■ Partes del ejercicio
1) Indica si estas afirmaciones coinciden con el texto sobre Dios como huésped del alma, con «sí» o «no» y la cita literal que lo decide: (a) solo la eterna Trinidad puede habitar la morada del espíritu; (b) se invita al alma a entristecerse por recibir a tal visitante; (c) quien ofrece reposo a Dios en esta vida no recibirá el reposo del cielo.
2) Por favor, copia literalmente el fragmento del texto sobre Dios como huésped del alma que va desde «Alégrate entonces, oh» hasta «en esta vida.», ambos incluidos.

De los ejercicios espirituales del alma, capítulo 2 (Tomo II de la Vida de Perfección)
Dios, el huésped de nuestra alma
Escucha, oh alma, cuál es tu dignidad. Tan grande es tu simplicidad que nada puede habitar la morada de tu espíritu, nada puede hacerla su estancia, salvo la pureza y la simplicidad de la eterna Trinidad. Escucha las palabras de tu Esposo: «El Padre y yo vendremos y haremos morada en ella» (Jn 14:23), y también « baja pronto; conviene que hoy me quede yo en tu casa» (Lc.19:5). En efecto, solo Dios te ha creado puede descender en tu espíritu porque, como atestigua San Agustín, él pretende ser más interior que lo más íntimo de ti mismo.
Alégrate entonces, oh alma bienaventurada, de poder ser la anfitriona de tal visitante. «Oh alma bienaventurada, que cada día purificas tu corazón para recibir el Dios que la contiene, ese Dios cuyo huésped no necesita nada, pues posee en él mismo el Autor de todo bien».
Que feliz es el alma que en Dios encuentra su reposo, ya que puede afirmar: Quien me ha creado reposa en mi tienda. No podrá pues rehusar el reposo del cielo a aquella que le ofrece el reposo en esta vida.

■ Datos de entrada
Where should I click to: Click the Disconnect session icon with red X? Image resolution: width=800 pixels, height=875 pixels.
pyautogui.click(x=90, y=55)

■ Respuestas
1)
(a) Sí: «nada puede habitar la morada de tu espíritu, nada puede hacerla su estancia, salvo la pureza y la simplicidad de la eterna Trinidad».
(b) No: «Alégrate entonces, oh alma bienaventurada, de poder ser la anfitriona de tal visitante».
(c) No: «No podrá pues rehusar el reposo del cielo a aquella que le ofrece el reposo en esta vida».

2)
Alégrate entonces, oh alma bienaventurada, de poder ser la anfitriona de tal visitante. «Oh alma bienaventurada, que cada día purificas tu corazón para recibir el Dios que la contiene, ese Dios cuyo huésped no necesita nada, pues posee en él mismo el Autor de todo bien».
Que feliz es el alma que en Dios encuentra su reposo, ya que puede afirmar: Quien me ha creado reposa en mi tienda. No podrá pues rehusar el reposo del cielo a aquella que le ofrece el reposo en esta vida.